The slow-rolling acoustics layered beneath fuzzed guitar solos on “When You’re Not There” could easily fool the most discerning record collector, though these are not all patented hippie jams. There’s versatility on Softly Towards The Light. Not only are the Black Hollies well-versed students of British psychedelia, on their third record they display a prowess for expansion and sonic evolution.
“Can’t Stop These Tears (From Falling)” begins with a mysterious, Doors-esque bassline, enticing with heavy doses of unabashed sexuality. It’s actually a rather alarming listen, and not just because a simple track, hidden late in the album possesses such potent power. What’s alarming is how the Black Hollies have managed to separate themselves from the hoards of modern rock and roll bands, clearly influenced in no small part by psychedelic garage rock.
The Black Hollies achieve this separation on Softly Towards the Light by following a rather simple formula: keep the production sparse and let the tracks breathe for themselves. Nothing feels constrained or contrived. What’s more, this being the Black Hollies' third record, there are no signs of them letting go of these authentic ideals. If anything, in modern rock terms, the Black Hollies have moved backwards on Softly.
As evidenced with bands that start out drawing heavy influence from a specific and seemingly deceased genre, such as modern rock giants Kings of Leon, surviving until the third record is a respectable feat. It’s also the point at which modern rock bands must look in the mirror, quickly consider their morals, and decide whether they’re ready to sink with those morals or swim with the fishes. We all know which route Kings of Leon took.

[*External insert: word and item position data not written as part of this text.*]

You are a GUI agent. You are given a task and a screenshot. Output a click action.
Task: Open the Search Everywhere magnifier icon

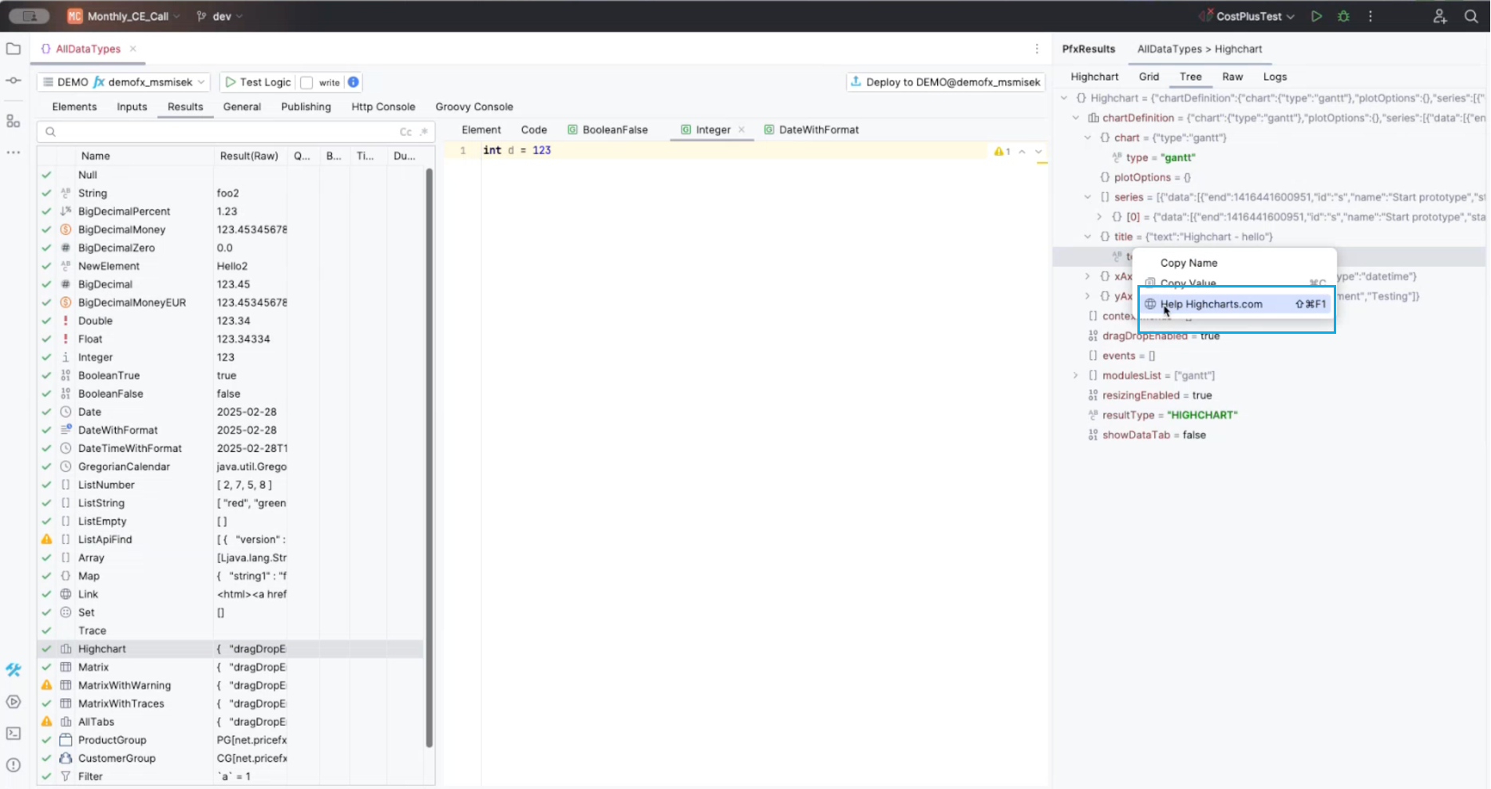[x=1471, y=16]
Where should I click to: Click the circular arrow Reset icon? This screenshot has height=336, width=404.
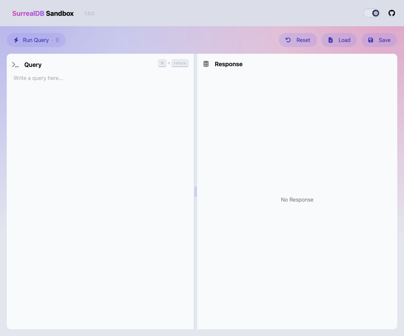(288, 40)
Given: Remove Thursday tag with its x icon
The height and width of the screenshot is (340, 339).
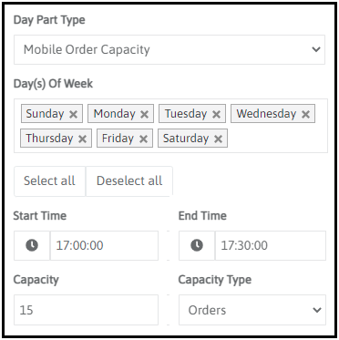Looking at the screenshot, I should point(82,139).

And for the benefit of purists everywhere, the Black Hollies went in the opposite direction. Throw in some more palpable hooks and lather Softly Towards the Light with some thick production, and you’ve got a hit record. But damn it, changing just one little thing on the pertinent, organ-infused groove of the opener, “Run With Me Run”, would be a crime and a damn shame. The Black Hollies have studied an influential and often misunderstood genre of rock and roll and brought it back from the dead. They’re not revivalists, they’re purists.
“Number Ten Girl”, a cryptic song of lost love with subtle harmonies detailing the background, is drummer Nicholas Ferrante’s lone opportunity to shine on Softly. His steady backbeat keeps the track rolling on with steadfast precision. And while Ferrante’s work is obvious on the next track, the rollicking, rough-around-the-edges garage swing of “Lead Me To Your Firm”, Ferrante hammers a little more in sync with the rest of the Black Hollies, rather than steal the show.
And what a show it is. Softly Towards the Light is a party record. The Black Hollies are largely unknown, but until the preferences of the general rock and roll public come full circle, they’ll probably remain that way. Which isn’t really all that important. As stated, it’s a party record, and probably could have passed for one 40 years ago too.